The stories were all pretty much the same, including details of the incident and, as City Paper news editor Rebecca Addison reported yesterday, Porter’s past brushes with the legal system. The first charge listed was an incident in which Porter was accused of drunk driving, resisting arrest and assaulting an officer in California; those charges were later dropped. That incident had some similarities with this weekend’s altercation, and I see why media outlets chose to list it.

However, most media accounts then listed every other time Porter had a run-in with the law. In 2014, he was accused of writing a bad check in Las Vegas; in 2007, he was issued a summons for misdemeanor battery at a Las Vegas casino; and in 2006, Porter’s dogs allegedly got out of his home and killed a miniature pony. And finally in 1993, Porter was shot in the buttocks at outside a Denver nightclub when six others were also shot, one fatally.

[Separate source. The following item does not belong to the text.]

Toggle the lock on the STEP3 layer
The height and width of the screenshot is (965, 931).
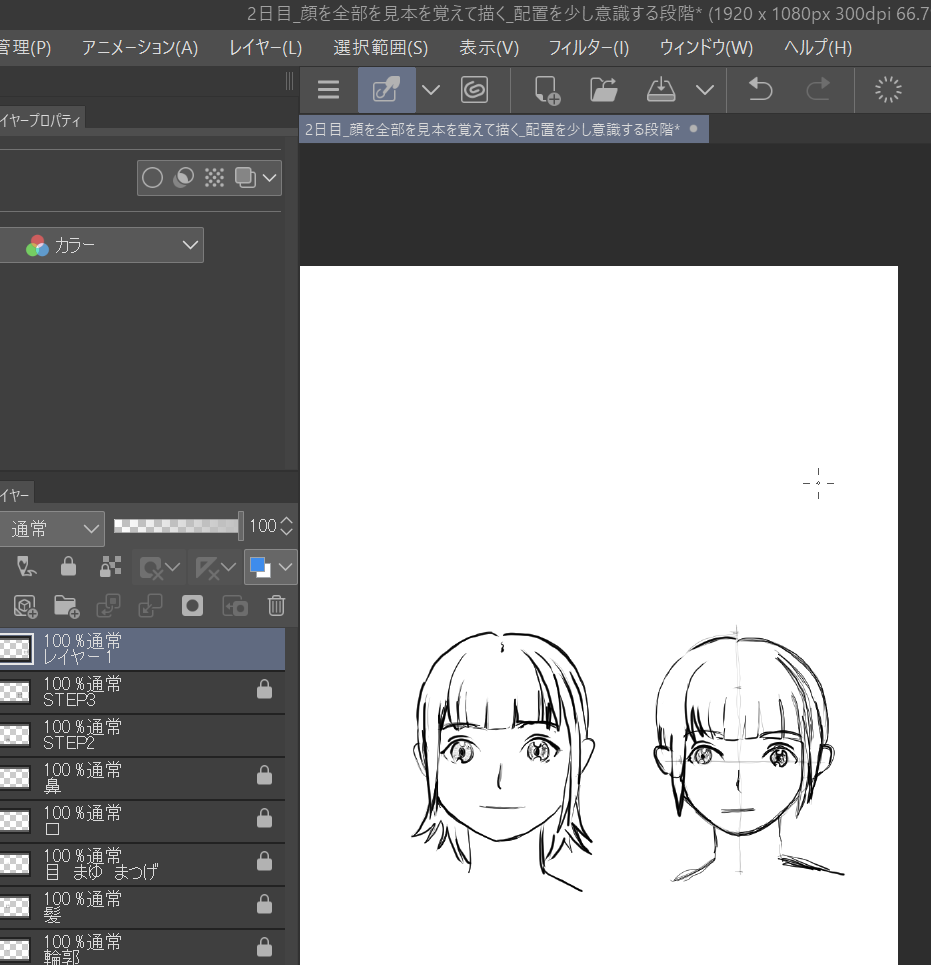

This practice is nothing new for media companies. I know that City Paper has done it in the past. Sometimes the past information relevant, such as Porter’s previous run-ins with police. And sometimes it’s just something salacious to remind the public about, so they’ll keep reading and, hopefully, click through to that old story. While this episode makes me question whether it’s necessary to include every past incident of a person’s life, I would never eat someone’s lunch for including these things.

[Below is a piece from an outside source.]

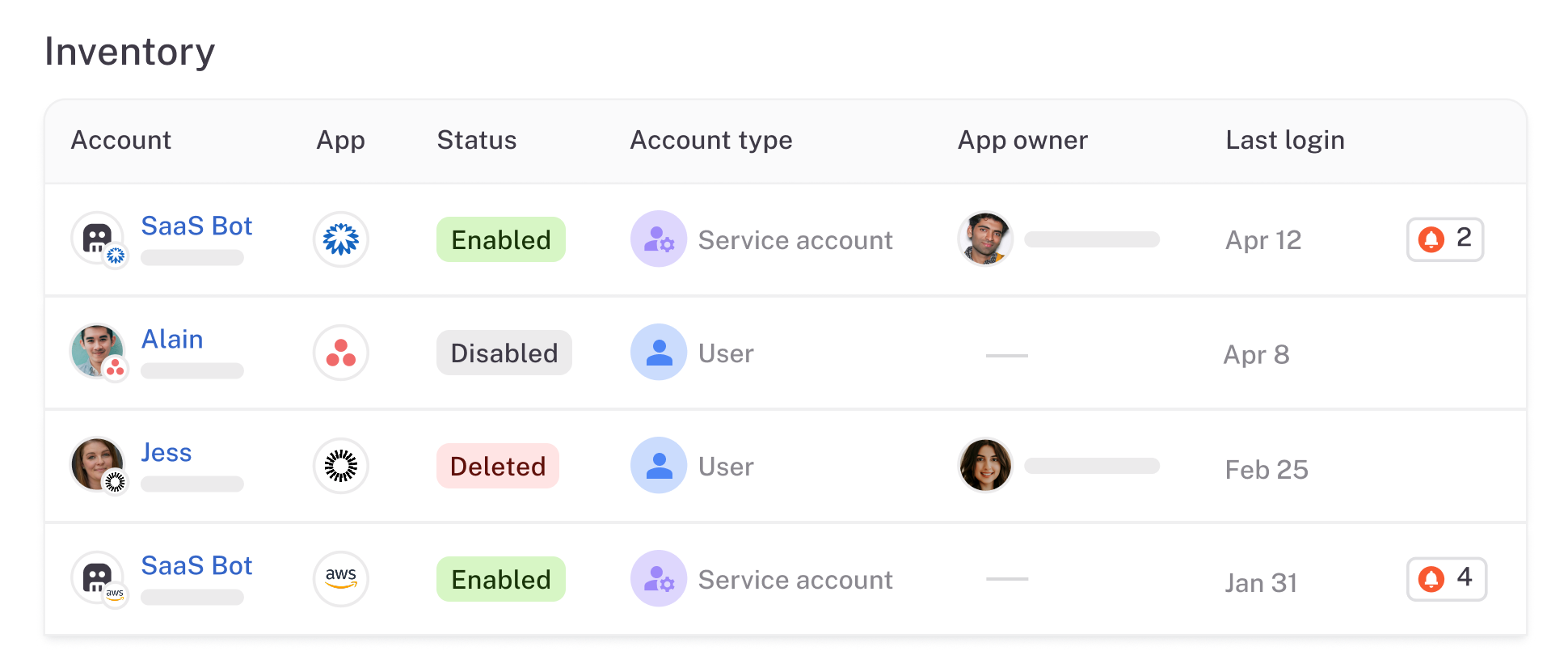Click the app owner avatar next to SaaS Bot
The image size is (1568, 651).
(x=985, y=239)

But here’s the problem. Paul Abel, the officer who arrested Joey Porter, has a pretty tumultuous history of his own. The most infamous incident involved him pistol-whipping and shooting a man on the South Side in 2008. Abel was celebrating his wife’s birthday and got into an altercation with a man at a bar. Later in the evening, Abel came across a man, Kaleb Miller, and accused him of the earlier confrontation. Abel hit Miller with his gun, the gun went off and shot Miller in the hand. But Miller wasn’t the man from earlier in the evening, and even if he was, Abel’s actions seemed out of line for an intoxicated off-duty officer.

Abel was suspended and charged criminally in the case. Abel claimed that even if it was the wrong man, he wasn’t retaliating; he was acting as a police officer. Judge Manning called Abel’s actions "inappropriate, imprudent and ill-advised." However, he also determined that Abel was a police officer, even off duty, and he was acting in his official capacity. Abel was later reinstated to his position. Abel also had at least two other complaints filed against him with the Citizens Police Review Board. One complaint was for an altercation with his brother-in-law, and the other was filed by his wife alleging Abel told her to make false sexual-abuse allegations against the grandparents of her children.

After Addison reported this yesterday, City Paper began receiving comments asking how this information was relevant. There was no evidence that Abel acted inappropriately in Porter’s arrest some readers stated. I don’t disagree. Abel’s arrest of Porter may have been done by the book. At this point, there doesn’t appear to be any evidence that Abel acted inappropriately. But adopting that same standard, there is no information alleging that during the most recent incident that Joey Porter wrote bad checks at a casino, that his dogs got out and killed horses of any size or that he was shot in the ass outside a Denver nightclub. So that means that additional information was merely gratuitous

Now, at face value, the information about Porter's previous run-in with police in California seems to have a place in a story like this even though it has no direct bearing on the most recent incident. Now, let’s apply that same standard to Officer Paul Abel. Abel has a previous history of acting inappropriately in the line of duty. He falsely detained a man for an assault he didn’t commit, he assaulted him with a pistol and then shot the man. Abel alleged he was acting in his capacity as a police officer when he shot Miller, and the judge bought it.

So that brings us back to the media reports of Porter’s arrest. If mentioning his previous run-ins with the law has new value and speaks to his credibility, then the police officer should be held to the same standard. The word of a police officer is automatically given more weight than the person arrested. We see it in court when an officer testifies against a perpetrator, and we see it in civil cases when police officers are accused of acts of excessive force and false arrest.

In this case, I think it is absolutely appropriate to bring up Paul Abel’s past. At the very least, it’s just as relevant as bringing up Porter’s. If an officer with a controversial past is going to remain on the force, then the baggage collected in the line of duty should stay with that officer. If it’s important that a football coach be held to this standard, then surely it is appropriate for an officer of the law.